Eduardo Varas Carvajal, escritor y editor
Sobre Mónica Ojeda
La obra de Mónica Ojeda es, como es ya en este punto un consenso, versátil, poética, violenta —hasta el encarnizamiento, pero sin llegar jamás a la caricaturización—, delicada y brutal a la vez. Con Nefando (2016) marca el punto supremo de su capacidad de poetizar el horror. Heredera original de Roberto Bolaño, esa novela muestra una capacidad de escritura que tiene como valor máximo una especie de crueldad bella (o de belleza cruel), una mirada sostenida en el horror que apunta y ejecuta su política narrativa en una ética basada en no desviar la mirada, en persistir en las imágenes imposibles —pero reales— de un mundo fundamentalmente oscuro.
El mundo que la escritura de Mónica hace aparecer es inclemente y feroz. El miedo y el dolor que esta literatura produce no dependen exclusivamente de sus anécdotas puntuales (que son horrorosas, desgarradoras, a veces intolerables), ni de su técnica narrativa (que es impecable y pasmosamente eficaz), sino de una construcción paciente y lenta, caleidoscópica. Todo ello logra que el lector crea que, efectivamente, no existe ningún lugar a dónde ir. Ninguno en el que el daño no sea inminente e irreversible, en que el peligro no aceche y esté a punto de sorprendernos con un grado de horror mayor al que hayamos podido imaginar.

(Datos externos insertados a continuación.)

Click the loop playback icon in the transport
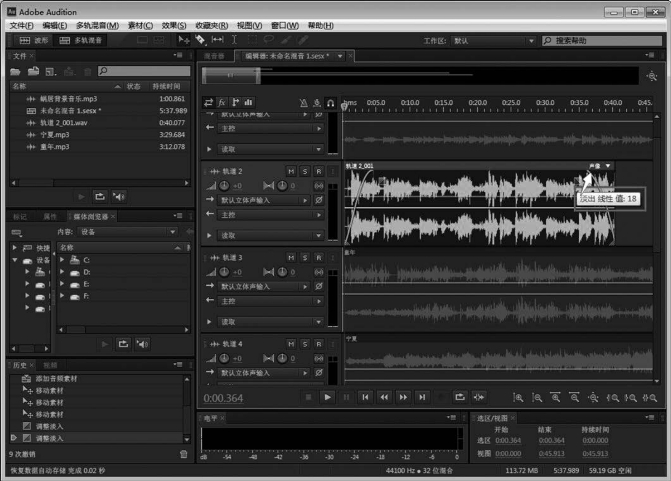 pyautogui.click(x=459, y=397)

La escritura cruel de Mónica es tan efectiva y adictiva porque en ella la soberanía del mal no se confunde jamás con la abyección del horror prefabricado, con una caricatura políticamente dudosa ni con el adoctrinamiento. Cuando sus narradores se internan en las posibilidades que este mundo tiene de amedrentar hasta el ánimo más resuelto, de algún modo quienes leemos sabemos que se trata de un viaje de ida. Si estamos dispuestos a dejarnos llevar no habrá consuelo ni enseñanza al final del viaje, solo una revulsión radical del mundo, algo como una uña que rasca una superficie dérmica con paciencia y tesón, hasta alcanzar el hueso. Hasta dejarlo expuesto a los fenómenos del afuera, hasta que adentro y afuera se vuelven dolorosamente indistinguibles.